## Stated exercise
Copy out, word for word, the lines from the one containing "Where should I click to: Show" through the one containing "[x=690, y=817]", including both of those lines.

## Provided information
• • •

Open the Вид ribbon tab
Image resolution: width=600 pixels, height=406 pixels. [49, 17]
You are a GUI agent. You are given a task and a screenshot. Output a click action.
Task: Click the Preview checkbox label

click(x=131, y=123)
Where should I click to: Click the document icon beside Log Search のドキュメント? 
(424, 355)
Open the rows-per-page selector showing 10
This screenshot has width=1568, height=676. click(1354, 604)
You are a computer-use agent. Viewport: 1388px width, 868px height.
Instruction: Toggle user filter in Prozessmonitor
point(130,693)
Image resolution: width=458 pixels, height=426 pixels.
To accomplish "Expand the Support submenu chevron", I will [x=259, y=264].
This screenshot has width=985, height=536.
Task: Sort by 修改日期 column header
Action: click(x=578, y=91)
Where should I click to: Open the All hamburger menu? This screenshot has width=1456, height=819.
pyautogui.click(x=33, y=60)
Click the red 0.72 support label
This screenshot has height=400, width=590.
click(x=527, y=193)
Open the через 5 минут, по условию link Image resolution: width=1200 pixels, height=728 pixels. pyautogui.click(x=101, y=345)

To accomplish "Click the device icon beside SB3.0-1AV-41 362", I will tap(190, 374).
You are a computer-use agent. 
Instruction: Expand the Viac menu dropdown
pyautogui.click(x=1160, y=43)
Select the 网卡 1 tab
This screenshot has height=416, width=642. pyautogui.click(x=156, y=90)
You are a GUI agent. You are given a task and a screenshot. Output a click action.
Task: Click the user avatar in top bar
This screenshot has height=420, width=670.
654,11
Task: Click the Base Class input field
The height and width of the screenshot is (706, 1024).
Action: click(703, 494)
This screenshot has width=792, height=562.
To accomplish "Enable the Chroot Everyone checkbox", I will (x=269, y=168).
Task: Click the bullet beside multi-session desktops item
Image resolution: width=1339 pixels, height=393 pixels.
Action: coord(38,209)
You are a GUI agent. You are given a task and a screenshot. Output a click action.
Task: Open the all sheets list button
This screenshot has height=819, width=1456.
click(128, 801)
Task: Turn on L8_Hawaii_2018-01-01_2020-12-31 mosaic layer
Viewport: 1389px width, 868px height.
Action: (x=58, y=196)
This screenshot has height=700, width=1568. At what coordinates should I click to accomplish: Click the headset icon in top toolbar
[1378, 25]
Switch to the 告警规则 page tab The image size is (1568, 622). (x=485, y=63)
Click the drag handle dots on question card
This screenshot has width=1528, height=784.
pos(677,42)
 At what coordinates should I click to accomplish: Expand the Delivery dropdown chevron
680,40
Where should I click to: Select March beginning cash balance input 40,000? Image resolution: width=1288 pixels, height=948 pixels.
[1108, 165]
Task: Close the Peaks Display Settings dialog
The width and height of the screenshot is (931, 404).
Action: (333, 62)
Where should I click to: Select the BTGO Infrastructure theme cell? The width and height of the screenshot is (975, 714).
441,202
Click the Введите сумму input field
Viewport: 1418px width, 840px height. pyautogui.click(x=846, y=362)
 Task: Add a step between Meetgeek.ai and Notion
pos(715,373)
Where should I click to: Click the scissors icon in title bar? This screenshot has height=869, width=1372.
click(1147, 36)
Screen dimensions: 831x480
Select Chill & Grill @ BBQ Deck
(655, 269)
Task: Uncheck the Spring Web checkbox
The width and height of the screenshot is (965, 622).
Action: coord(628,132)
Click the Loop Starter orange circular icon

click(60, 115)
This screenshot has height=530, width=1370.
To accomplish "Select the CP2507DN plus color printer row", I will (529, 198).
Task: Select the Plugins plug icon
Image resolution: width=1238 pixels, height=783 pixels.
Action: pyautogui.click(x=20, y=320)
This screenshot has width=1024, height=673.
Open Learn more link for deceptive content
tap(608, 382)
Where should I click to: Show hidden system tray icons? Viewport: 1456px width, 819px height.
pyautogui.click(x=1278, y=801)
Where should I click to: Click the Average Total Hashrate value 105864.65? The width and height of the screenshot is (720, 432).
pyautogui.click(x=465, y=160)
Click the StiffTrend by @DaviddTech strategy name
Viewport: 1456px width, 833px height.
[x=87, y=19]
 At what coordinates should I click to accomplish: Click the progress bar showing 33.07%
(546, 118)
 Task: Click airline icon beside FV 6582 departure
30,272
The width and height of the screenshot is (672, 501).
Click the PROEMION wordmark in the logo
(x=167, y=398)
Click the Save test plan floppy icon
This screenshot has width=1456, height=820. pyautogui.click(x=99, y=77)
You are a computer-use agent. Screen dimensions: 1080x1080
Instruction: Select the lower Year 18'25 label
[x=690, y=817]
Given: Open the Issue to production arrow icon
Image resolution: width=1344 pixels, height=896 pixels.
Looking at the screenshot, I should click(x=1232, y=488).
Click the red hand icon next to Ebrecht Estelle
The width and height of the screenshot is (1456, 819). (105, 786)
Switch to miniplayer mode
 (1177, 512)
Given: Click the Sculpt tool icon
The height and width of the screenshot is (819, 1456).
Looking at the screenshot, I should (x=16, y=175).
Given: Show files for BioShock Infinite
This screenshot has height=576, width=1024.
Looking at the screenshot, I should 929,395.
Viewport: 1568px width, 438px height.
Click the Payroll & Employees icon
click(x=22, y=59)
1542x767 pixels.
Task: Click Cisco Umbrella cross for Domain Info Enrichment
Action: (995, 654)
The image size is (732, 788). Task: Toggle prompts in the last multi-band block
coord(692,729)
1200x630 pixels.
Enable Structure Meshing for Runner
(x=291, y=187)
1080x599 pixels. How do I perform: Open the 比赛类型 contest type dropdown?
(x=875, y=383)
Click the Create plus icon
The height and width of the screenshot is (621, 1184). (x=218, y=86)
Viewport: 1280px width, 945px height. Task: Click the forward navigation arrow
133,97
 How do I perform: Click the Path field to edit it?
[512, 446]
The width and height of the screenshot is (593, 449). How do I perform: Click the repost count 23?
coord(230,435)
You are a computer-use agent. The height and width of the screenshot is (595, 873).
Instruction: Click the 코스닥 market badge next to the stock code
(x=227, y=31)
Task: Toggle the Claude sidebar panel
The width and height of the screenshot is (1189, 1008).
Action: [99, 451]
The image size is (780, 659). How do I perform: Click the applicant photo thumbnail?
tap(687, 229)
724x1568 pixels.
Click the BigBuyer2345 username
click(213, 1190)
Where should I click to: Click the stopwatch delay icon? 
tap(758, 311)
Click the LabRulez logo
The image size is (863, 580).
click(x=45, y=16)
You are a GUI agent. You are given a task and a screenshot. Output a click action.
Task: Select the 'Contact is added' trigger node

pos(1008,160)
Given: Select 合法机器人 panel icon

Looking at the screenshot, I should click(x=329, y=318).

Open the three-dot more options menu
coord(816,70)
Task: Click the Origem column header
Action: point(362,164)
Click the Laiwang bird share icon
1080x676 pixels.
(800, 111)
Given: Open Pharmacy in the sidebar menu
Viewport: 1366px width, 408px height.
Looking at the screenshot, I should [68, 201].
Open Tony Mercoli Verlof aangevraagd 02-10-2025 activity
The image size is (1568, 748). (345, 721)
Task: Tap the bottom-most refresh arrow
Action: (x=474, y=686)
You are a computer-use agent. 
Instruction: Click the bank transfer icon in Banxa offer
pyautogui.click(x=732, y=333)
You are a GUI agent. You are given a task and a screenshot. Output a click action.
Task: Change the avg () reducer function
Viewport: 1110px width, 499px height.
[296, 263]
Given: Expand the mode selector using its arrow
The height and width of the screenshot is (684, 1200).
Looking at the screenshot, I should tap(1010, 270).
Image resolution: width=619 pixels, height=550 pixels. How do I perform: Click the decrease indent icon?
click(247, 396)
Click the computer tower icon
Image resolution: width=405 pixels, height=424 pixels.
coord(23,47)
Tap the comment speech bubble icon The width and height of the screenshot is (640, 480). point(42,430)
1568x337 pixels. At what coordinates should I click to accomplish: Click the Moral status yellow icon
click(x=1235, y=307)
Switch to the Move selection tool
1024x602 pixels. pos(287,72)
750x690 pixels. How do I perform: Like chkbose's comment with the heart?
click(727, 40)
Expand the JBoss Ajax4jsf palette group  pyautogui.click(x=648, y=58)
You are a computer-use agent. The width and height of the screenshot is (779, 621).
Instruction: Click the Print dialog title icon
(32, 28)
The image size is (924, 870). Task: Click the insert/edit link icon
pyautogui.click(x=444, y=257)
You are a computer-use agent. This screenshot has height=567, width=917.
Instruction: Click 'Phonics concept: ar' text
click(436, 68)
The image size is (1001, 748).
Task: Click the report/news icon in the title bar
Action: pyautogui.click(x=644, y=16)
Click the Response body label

• • •

## Written solution
Where should I click to: Show hidden system tray icons? Viewport: 1456px width, 819px height.
pyautogui.click(x=1278, y=801)
Where should I click to: Click the Average Total Hashrate value 105864.65? The width and height of the screenshot is (720, 432).
pyautogui.click(x=465, y=160)
Click the StiffTrend by @DaviddTech strategy name
Viewport: 1456px width, 833px height.
[x=87, y=19]
 At what coordinates should I click to accomplish: Click the progress bar showing 33.07%
(546, 118)
 Task: Click airline icon beside FV 6582 departure
30,272
The width and height of the screenshot is (672, 501).
Click the PROEMION wordmark in the logo
(x=167, y=398)
Click the Save test plan floppy icon
This screenshot has width=1456, height=820. pyautogui.click(x=99, y=77)
You are a computer-use agent. Screen dimensions: 1080x1080
Instruction: Select the lower Year 18'25 label
[x=690, y=817]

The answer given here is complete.